Mid-Atlantic

November, 2011
Regional Report

Heap Leaves on Veggie Garden

Leaves contain a wide range of plant nutrients. Using them wisely as garden mulch will benefit next year's vegetable crops. Remove dead, diseased veggie plants and weeds from the patch. Heap leaves on debris-free soil. Leaves can be whole or in bits and pieces. Pile them as high as you want. Come spring, till them in where you're planting. Leave the rest to make garden paths.

Lightly Top Lawns with Shredded Leaves

A light toss of shredded leaves on the lawn will decompose through autumn and winter. Microbes will break leaves down into plant nutrients -- nitrogen, phosphorous, potassium, micro-nutrients -- that feed the grass.

Do NOT Prune Boxwood, Azalea, Roses Now

Even if your boxwood, azaleas, and roses have some rangy branches, don't cut them back now. Pruning stimulates growth. Shrubs, trees, and perennials are slowing down towards dormancy. New growth after pruning will be susceptible to winter freeze damage.

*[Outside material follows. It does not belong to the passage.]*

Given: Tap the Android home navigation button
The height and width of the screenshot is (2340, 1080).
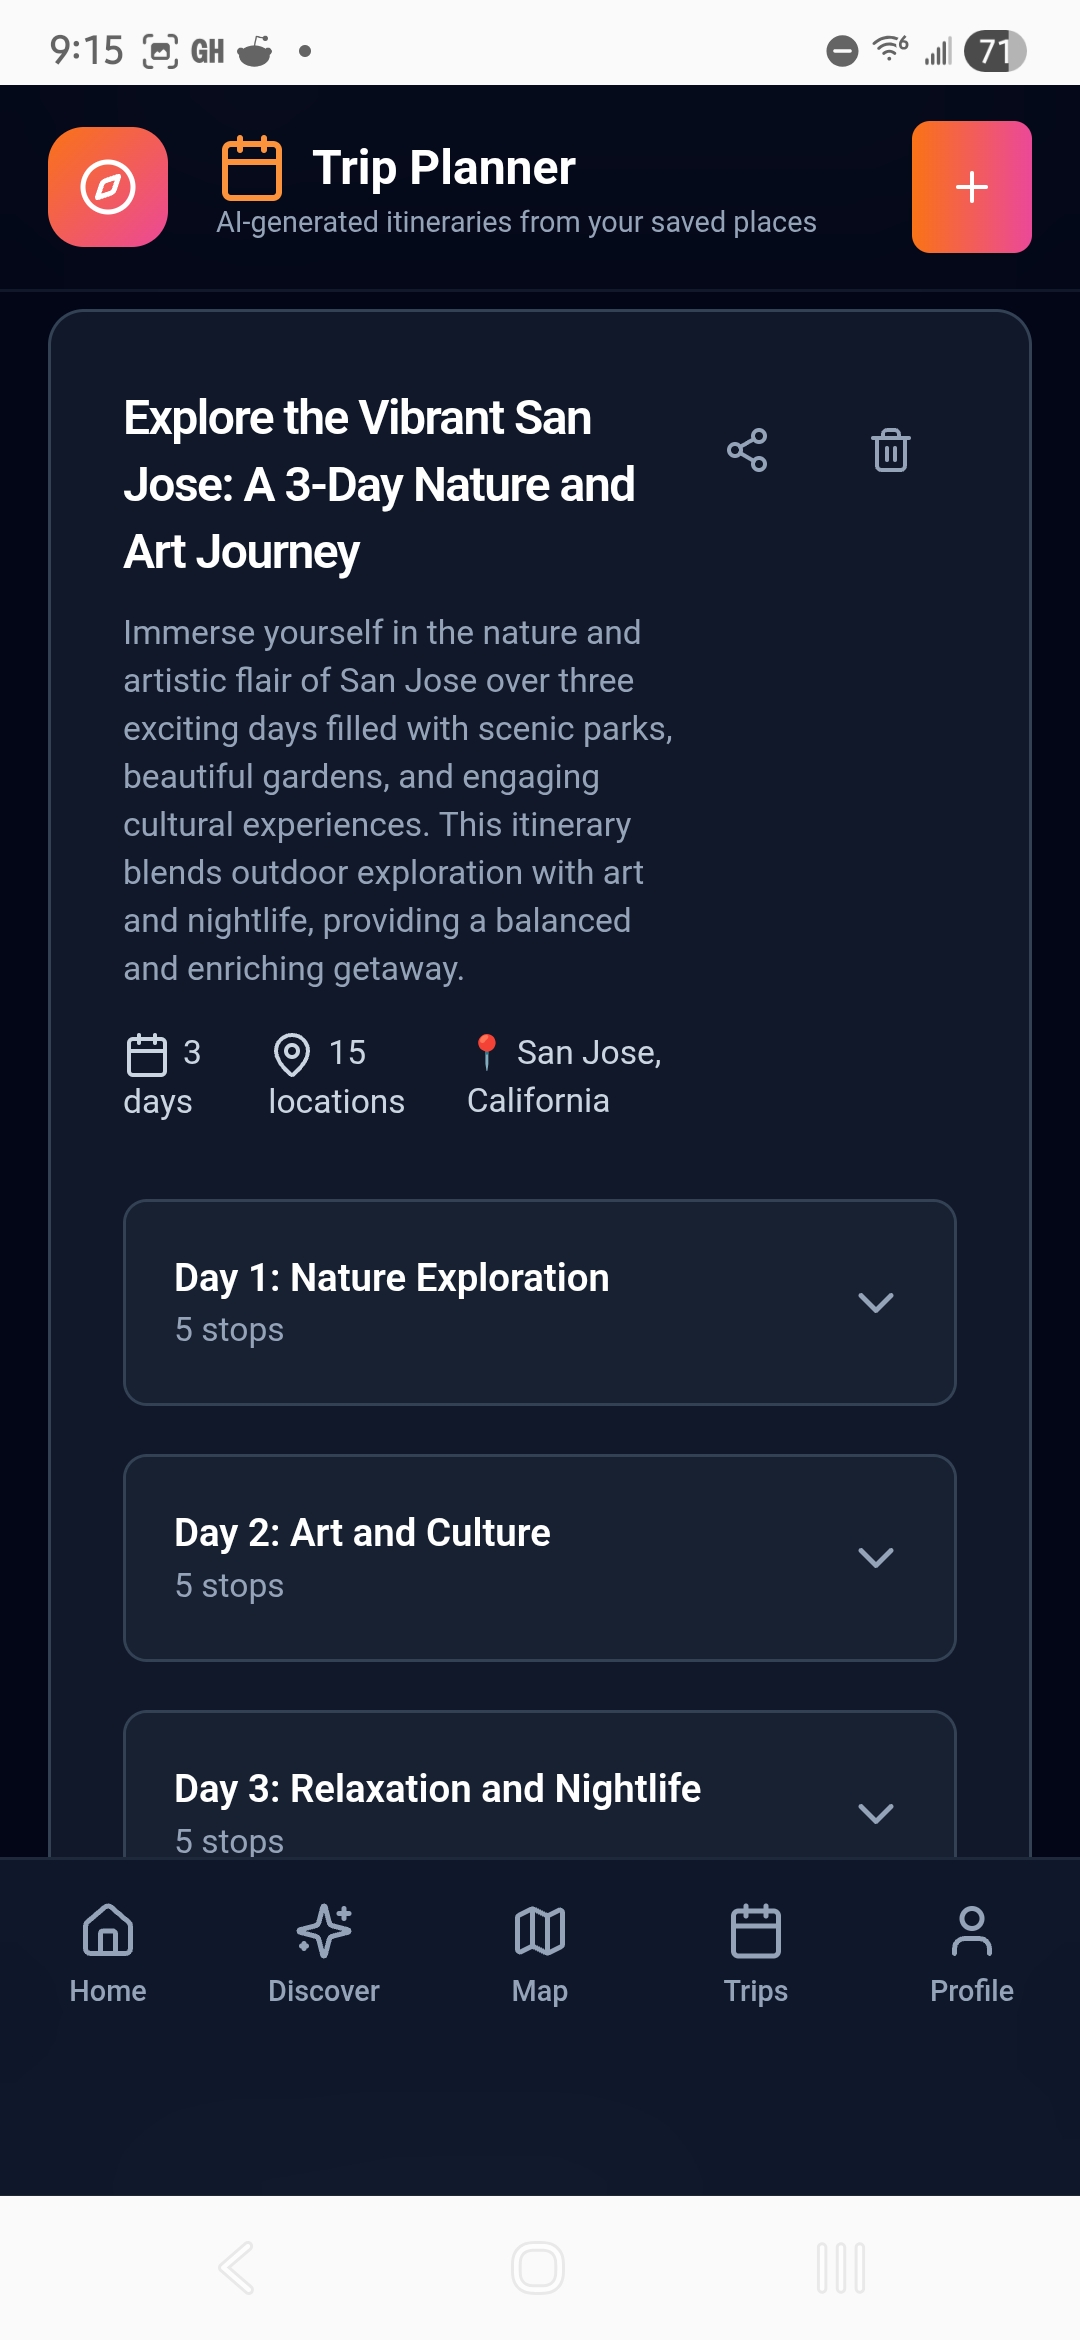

Remove Whole Leaves from Gardens and Lawns

Raking leaves off growing plants is a necessary autumn chore. Left to overwinter, matted leaves will damage plants underneath. They'll keep out light and hold in moisture. It's okay to leave some leaves in open spots to control weeds and decompose but not on or against plants you want to keep alive.

Clip Pods and Sow Seeds

Clip seedpods and sow seeds of black-eyed Susans, columbine, perennial sunflower, and Verbena bonariensis in various open spots. They'll sprout next spring for transplant or to leave in place.